*Data shown:*
# # # # # # #

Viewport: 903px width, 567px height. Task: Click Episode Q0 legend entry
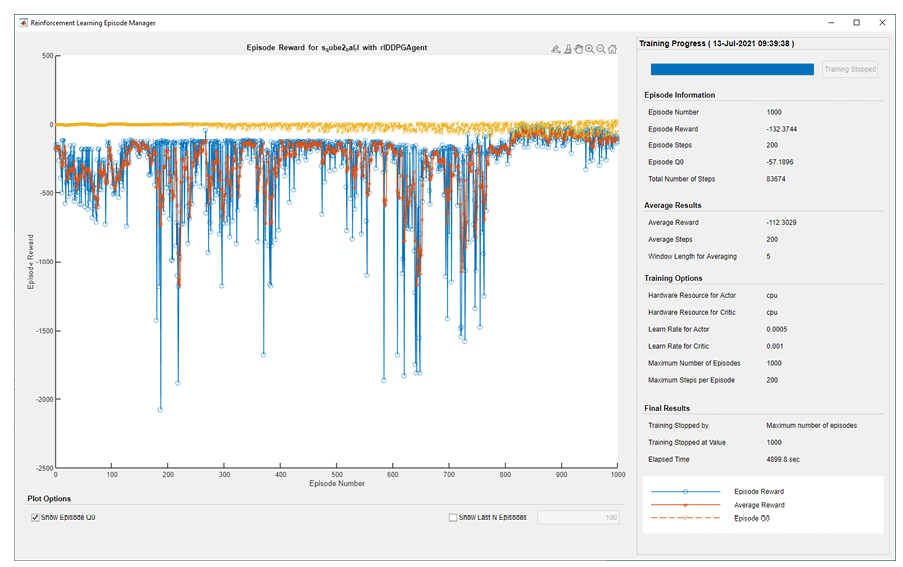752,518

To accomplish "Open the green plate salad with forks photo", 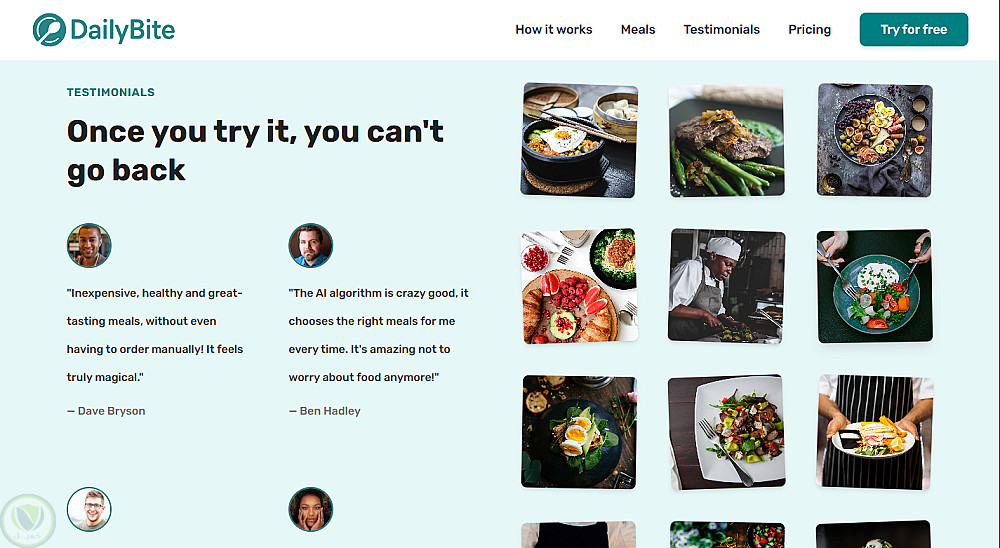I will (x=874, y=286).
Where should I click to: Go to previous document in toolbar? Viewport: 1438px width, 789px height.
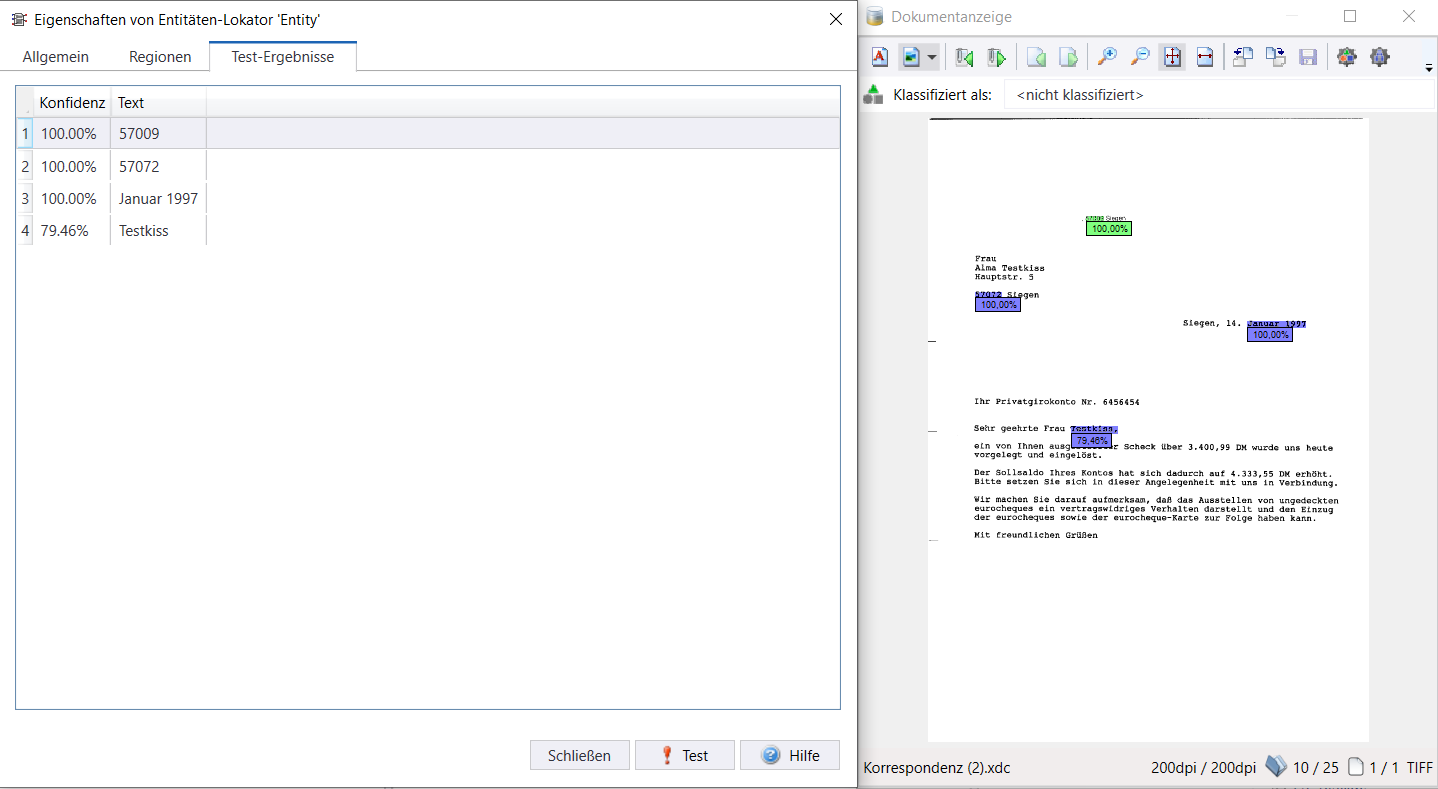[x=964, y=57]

# # # # # # #

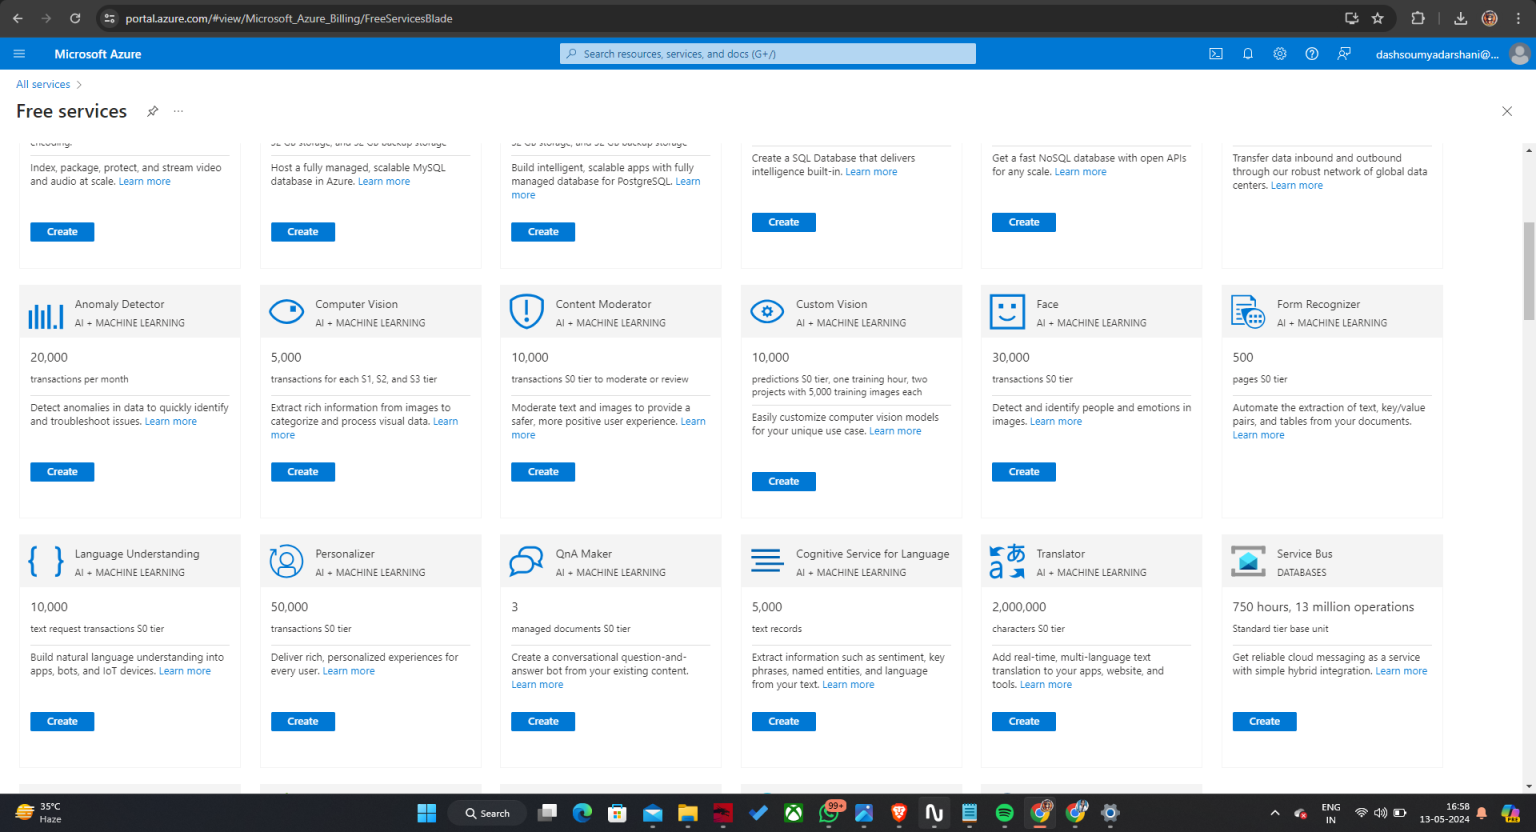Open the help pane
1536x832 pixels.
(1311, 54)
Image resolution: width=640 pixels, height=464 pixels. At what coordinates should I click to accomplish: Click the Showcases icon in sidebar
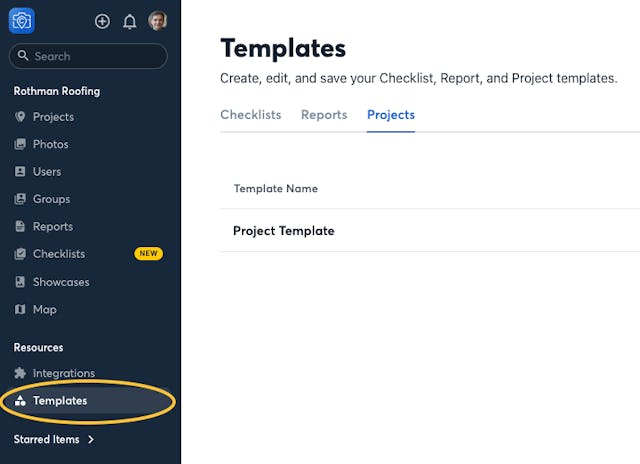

# # # # # # #

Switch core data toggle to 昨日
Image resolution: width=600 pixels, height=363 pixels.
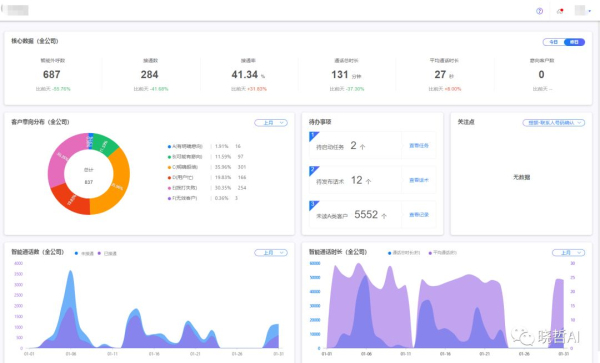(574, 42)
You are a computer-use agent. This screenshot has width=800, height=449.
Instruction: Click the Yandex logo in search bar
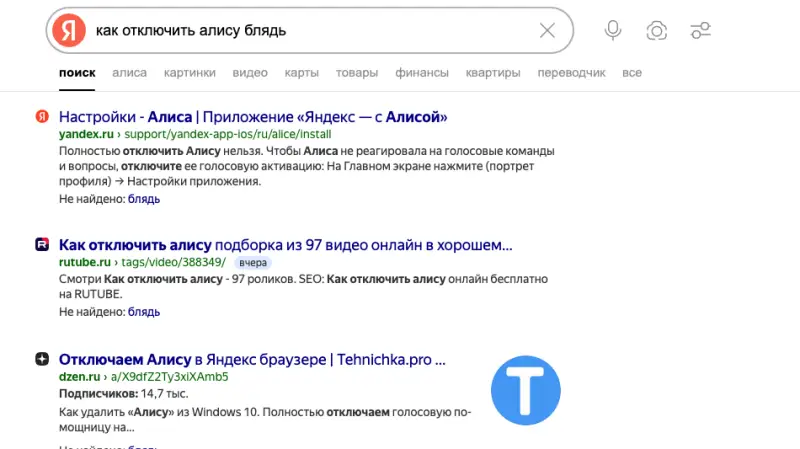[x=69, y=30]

# # # # # # #

*Work to be completed:*
Copy everything from the line containing "Open the help pane" down to the line containing "Image resolution: width=640", replacing "Showcases" with "Projects" and leaving everything else unchanged. Omit the pictures.

*Solution:*
Open the help pane
1536x832 pixels.
(1311, 54)
Image resolution: width=640 pixels, height=464 pixels. At what coordinates should I click to accomplish: Click the Projects icon in sidebar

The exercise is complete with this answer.